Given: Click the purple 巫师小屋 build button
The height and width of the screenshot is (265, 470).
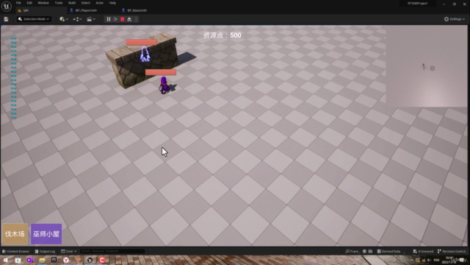Looking at the screenshot, I should click(46, 234).
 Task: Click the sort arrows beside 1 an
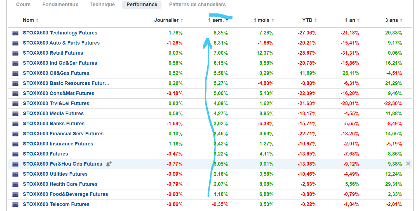tap(358, 20)
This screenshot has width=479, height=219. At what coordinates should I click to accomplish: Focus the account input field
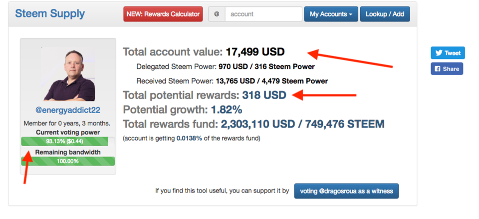click(263, 14)
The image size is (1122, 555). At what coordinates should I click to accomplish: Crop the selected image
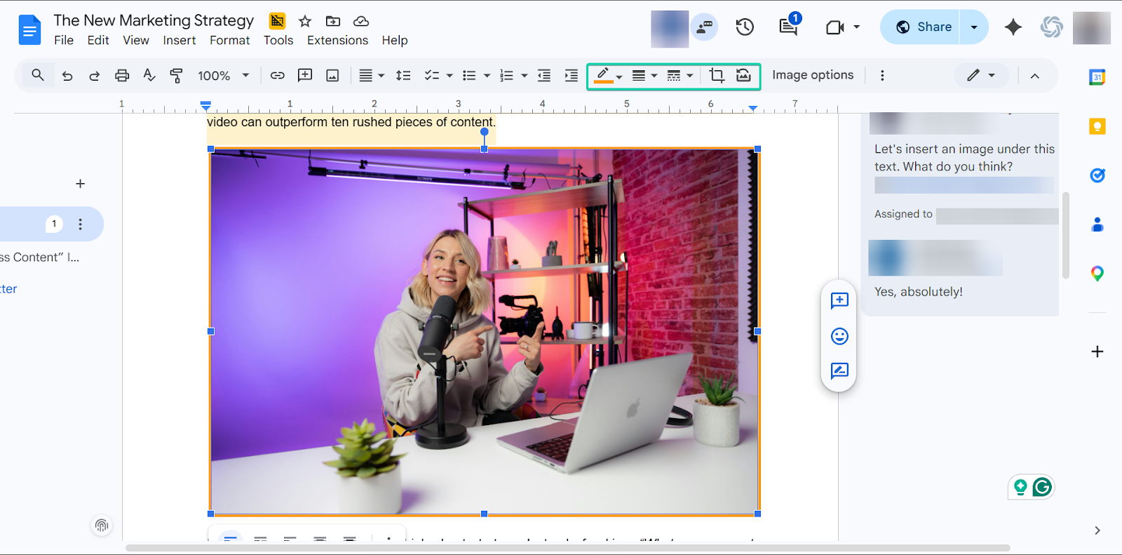click(716, 75)
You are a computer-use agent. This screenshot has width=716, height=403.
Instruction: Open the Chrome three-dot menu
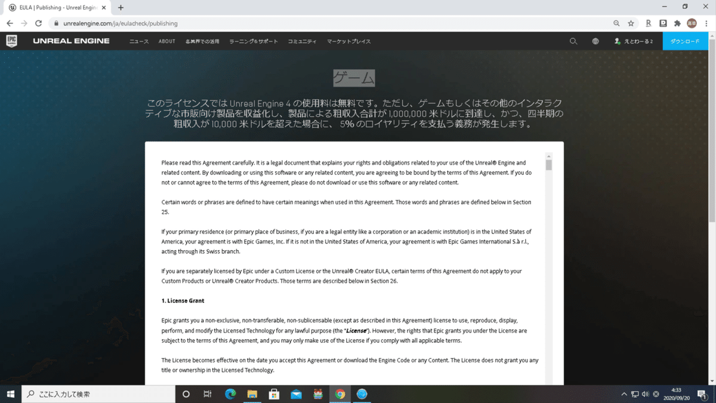coord(705,23)
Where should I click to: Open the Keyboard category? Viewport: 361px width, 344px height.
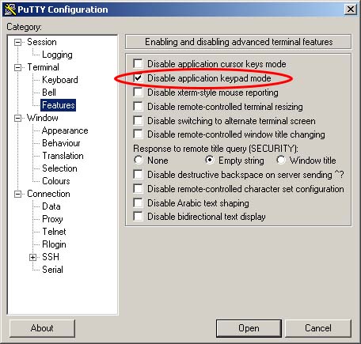[60, 80]
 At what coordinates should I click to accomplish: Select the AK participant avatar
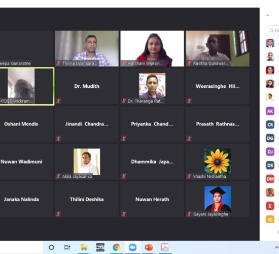click(x=270, y=111)
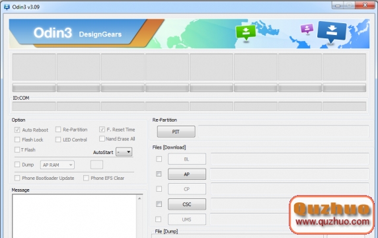Image resolution: width=378 pixels, height=238 pixels.
Task: Open the AP RAM dump dropdown
Action: 57,165
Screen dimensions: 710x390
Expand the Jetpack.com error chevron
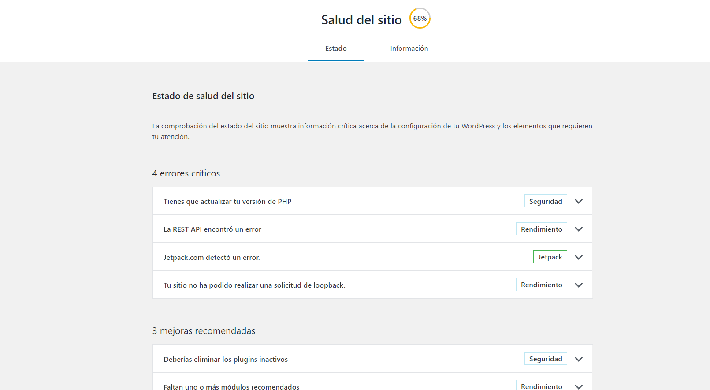tap(579, 257)
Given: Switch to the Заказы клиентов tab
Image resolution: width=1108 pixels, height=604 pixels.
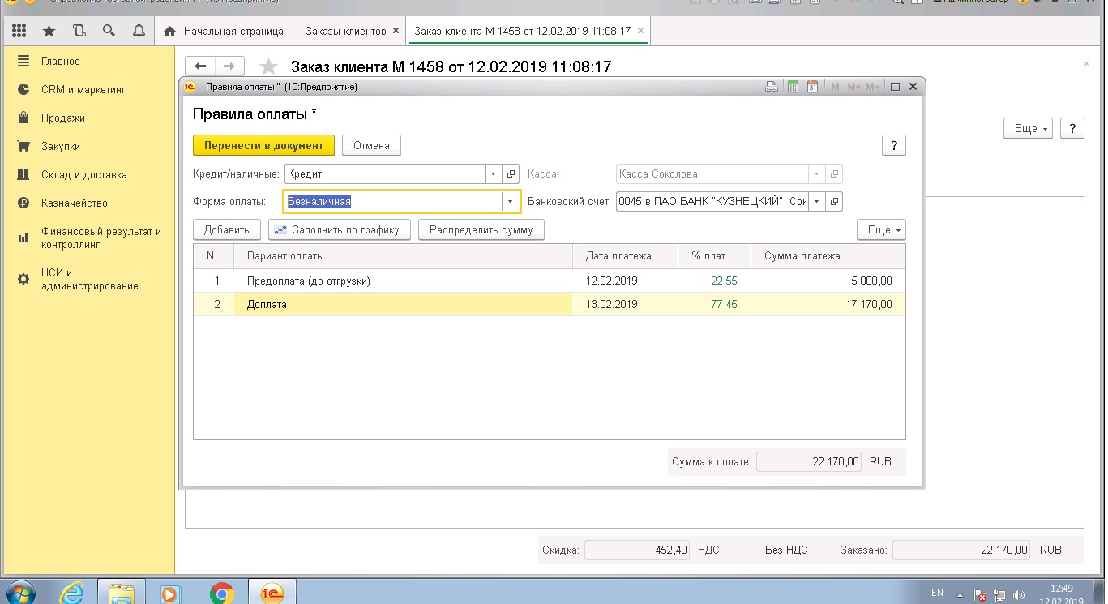Looking at the screenshot, I should click(345, 31).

***

▸ Required action
Within the listing above, find every line containing the string "Given" and return it.

▸ Completed task
Given: Click the purple 巫师小屋 build button
Given: Switch to the Заказы клиентов tab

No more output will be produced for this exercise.